On Thursday, Legends, a sports arena food concessionaire that handles concessions at Golden 1, announced it will provide meals to staff and patients at the Sleep Train hospital site. The food will be prepared at Golden 1 Center’s kitchen facilities. The financial terms of that deal weren’t disclosed.
CITY SUBSIDY FOR GOLDEN 1 CENTER
Ranadive, who made hundreds of millions of dollars in the software business in Silicon Valley, is the leader of a group that bought the Kings in 2013 from the Maloof family. Other owners include Paul Jacobs, former chief executive of San Diego tech giant Qualcomm; and Sacramento developer Mark Friedman, whose family owns Arden Fair mall.

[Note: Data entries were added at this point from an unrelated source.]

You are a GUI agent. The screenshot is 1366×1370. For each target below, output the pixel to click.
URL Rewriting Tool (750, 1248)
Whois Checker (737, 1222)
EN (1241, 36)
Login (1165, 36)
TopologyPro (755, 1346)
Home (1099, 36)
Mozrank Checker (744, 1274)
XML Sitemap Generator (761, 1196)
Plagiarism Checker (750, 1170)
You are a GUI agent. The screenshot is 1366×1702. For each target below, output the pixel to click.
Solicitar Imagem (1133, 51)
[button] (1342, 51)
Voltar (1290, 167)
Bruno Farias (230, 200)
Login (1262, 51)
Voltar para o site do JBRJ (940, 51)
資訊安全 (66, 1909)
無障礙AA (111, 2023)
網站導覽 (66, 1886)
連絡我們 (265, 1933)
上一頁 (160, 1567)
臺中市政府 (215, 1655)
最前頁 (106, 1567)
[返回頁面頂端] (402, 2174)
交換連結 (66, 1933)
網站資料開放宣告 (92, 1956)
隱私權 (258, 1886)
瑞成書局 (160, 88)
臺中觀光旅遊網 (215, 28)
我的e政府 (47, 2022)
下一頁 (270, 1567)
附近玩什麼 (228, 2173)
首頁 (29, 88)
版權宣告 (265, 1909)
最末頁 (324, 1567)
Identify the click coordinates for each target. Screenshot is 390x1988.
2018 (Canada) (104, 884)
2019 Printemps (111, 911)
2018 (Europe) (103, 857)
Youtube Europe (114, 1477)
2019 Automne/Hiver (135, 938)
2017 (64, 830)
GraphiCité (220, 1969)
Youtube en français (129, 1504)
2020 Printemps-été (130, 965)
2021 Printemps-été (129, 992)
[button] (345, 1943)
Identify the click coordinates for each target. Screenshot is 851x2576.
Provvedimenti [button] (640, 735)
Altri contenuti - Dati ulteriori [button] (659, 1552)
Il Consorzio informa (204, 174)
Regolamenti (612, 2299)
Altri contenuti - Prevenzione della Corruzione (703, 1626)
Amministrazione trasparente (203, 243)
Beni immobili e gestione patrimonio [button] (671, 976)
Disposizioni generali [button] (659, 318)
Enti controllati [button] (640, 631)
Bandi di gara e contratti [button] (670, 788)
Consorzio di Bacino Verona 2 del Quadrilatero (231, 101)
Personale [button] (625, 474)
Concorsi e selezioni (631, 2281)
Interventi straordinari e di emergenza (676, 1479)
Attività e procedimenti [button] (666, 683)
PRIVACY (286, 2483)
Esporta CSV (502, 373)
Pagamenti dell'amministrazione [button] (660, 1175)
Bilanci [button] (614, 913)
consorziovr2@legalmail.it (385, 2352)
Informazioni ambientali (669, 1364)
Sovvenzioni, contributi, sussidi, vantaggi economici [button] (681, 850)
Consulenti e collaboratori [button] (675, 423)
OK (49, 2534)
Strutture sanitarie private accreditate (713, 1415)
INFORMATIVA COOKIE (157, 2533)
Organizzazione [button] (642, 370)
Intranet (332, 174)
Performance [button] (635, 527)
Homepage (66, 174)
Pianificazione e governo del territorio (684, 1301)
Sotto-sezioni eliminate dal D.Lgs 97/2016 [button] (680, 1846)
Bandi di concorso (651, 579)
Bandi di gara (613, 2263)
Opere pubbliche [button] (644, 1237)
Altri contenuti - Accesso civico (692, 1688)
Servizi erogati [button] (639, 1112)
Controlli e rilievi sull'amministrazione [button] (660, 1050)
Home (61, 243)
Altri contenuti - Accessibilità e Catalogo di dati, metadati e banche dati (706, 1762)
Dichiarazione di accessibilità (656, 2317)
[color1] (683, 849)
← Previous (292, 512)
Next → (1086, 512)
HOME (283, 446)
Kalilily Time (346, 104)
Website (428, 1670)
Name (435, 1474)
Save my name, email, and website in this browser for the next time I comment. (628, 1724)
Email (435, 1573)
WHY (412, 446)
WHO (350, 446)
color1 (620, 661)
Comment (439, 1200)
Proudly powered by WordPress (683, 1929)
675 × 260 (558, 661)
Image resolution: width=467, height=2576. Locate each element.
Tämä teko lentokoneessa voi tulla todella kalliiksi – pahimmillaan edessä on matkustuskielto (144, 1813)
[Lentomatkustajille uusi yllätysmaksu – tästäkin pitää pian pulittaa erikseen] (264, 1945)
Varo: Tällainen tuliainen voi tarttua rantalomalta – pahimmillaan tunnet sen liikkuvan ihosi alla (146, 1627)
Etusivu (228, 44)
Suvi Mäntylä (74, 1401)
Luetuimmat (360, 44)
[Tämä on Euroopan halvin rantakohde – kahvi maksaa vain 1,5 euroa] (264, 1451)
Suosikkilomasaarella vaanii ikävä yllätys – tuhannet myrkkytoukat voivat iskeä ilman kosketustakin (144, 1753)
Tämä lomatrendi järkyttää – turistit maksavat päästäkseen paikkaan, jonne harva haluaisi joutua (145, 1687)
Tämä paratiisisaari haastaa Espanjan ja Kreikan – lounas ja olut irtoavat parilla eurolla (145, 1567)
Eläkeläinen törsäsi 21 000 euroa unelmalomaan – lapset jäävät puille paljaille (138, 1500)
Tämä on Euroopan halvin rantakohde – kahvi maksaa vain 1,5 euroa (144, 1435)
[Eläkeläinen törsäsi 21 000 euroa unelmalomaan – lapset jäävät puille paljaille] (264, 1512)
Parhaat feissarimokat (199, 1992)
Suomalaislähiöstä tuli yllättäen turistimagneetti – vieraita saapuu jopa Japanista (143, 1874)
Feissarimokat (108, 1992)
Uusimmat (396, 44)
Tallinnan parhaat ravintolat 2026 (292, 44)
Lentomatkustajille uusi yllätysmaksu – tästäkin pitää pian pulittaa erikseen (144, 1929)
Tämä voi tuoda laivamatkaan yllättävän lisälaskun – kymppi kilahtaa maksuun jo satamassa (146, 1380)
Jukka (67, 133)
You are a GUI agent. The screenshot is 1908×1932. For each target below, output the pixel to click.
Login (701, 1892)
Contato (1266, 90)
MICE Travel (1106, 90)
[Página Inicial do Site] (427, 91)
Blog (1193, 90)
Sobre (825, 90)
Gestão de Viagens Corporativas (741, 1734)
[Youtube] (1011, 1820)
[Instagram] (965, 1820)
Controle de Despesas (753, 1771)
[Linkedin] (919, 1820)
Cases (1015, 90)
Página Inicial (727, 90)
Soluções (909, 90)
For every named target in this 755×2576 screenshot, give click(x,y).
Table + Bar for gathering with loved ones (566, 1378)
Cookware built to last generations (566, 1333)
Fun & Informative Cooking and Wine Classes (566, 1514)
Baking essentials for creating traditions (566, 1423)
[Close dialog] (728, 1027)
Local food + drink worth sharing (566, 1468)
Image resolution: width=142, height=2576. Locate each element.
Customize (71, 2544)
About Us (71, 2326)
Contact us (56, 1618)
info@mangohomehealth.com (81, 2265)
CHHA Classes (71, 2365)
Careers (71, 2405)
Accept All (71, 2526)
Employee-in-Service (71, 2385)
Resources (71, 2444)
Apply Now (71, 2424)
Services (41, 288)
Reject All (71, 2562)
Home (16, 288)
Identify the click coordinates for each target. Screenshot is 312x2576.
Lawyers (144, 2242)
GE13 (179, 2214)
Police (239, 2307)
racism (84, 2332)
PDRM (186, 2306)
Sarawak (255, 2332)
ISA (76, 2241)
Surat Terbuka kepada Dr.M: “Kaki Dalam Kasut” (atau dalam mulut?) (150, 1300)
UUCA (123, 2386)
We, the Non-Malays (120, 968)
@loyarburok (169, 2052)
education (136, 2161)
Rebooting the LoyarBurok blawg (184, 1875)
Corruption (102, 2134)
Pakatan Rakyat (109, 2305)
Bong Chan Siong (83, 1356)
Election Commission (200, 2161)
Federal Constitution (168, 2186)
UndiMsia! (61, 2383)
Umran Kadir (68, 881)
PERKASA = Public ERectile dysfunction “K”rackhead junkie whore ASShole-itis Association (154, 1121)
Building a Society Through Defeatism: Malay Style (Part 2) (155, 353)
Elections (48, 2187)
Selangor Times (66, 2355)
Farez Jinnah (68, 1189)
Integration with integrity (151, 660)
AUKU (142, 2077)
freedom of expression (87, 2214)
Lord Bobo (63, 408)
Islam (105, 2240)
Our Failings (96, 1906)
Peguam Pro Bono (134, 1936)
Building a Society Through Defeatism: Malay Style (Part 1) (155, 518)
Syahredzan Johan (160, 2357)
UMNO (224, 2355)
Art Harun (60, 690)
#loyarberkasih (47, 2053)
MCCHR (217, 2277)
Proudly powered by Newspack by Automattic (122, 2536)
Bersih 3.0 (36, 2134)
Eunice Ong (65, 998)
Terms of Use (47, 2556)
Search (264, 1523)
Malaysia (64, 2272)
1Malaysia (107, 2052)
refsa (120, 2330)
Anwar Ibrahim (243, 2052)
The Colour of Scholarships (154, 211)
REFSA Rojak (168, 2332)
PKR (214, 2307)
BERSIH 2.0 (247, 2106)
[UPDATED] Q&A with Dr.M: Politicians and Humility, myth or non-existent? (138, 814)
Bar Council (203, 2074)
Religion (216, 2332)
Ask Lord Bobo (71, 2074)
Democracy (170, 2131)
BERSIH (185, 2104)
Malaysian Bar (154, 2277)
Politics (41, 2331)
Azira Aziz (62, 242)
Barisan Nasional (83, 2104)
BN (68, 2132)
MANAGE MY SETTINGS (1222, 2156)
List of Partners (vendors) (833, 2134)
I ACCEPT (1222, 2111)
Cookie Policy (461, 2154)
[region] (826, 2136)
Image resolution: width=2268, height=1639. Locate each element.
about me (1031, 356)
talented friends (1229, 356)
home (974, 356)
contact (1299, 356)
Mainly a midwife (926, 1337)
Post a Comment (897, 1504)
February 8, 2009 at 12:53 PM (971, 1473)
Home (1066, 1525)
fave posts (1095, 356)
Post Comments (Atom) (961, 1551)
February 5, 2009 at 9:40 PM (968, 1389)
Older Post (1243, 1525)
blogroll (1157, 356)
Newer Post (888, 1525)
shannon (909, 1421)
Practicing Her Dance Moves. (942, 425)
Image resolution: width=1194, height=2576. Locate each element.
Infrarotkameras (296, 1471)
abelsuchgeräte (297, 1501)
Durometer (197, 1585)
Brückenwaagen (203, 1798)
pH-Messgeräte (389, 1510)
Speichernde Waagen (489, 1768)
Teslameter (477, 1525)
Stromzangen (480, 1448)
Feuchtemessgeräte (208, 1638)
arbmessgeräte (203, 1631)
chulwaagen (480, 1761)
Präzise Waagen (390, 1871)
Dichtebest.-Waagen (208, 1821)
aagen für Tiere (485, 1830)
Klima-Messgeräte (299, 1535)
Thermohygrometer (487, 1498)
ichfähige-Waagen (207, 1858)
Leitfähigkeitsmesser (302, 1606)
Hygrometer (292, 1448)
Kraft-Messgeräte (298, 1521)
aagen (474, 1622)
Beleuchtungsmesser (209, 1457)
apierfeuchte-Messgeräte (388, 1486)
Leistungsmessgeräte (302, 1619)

The city of Sacramento gave the new owners a $255 million subsidy to help build Golden 1 Center. The subsidy included several parcels of city-owned land, including land adjacent to Sleep Train, formerly known as ARCO Arena.
In response to the COVID-19 crisis, the Kings Foundation announced it also had donated $250,000 to community organizations providing food services and other essential needs of vulnerable people in the Sacramento area.
The Kings said they were planning to donate 100,000 medical masks to state and local agencies that need them. Separately, individual players and employees have donated to coronavirus efforts; general manager Vlade Divac and two players teamed up to send ventilators and other equipment to their native Serbia.
When the pandemic began shutting down much of the economy, including the Kings’ season, the team said it would pay hundreds of furloughed team employees through the end of March.
A week ago, Kings players and other NBA players agreed to a 25 percent salary cut. The Kings’ player payroll for the full season is an estimated $118 million.
At the same time, the Kings have lost millions of dollars in ticket sales from Kings games and concerts that have been canceled at Golden 1.
Jon Coupal of the Howard Jarvis Taxpayer Association said billions of dollars in taxpayer funds are being spent across the country on the fight against COVID-19, with limited transparency and oversight. He said when this is all over, there needs to be a major accounting to ensure the money didn’t enrich those who didn’t need it or that it went to waste.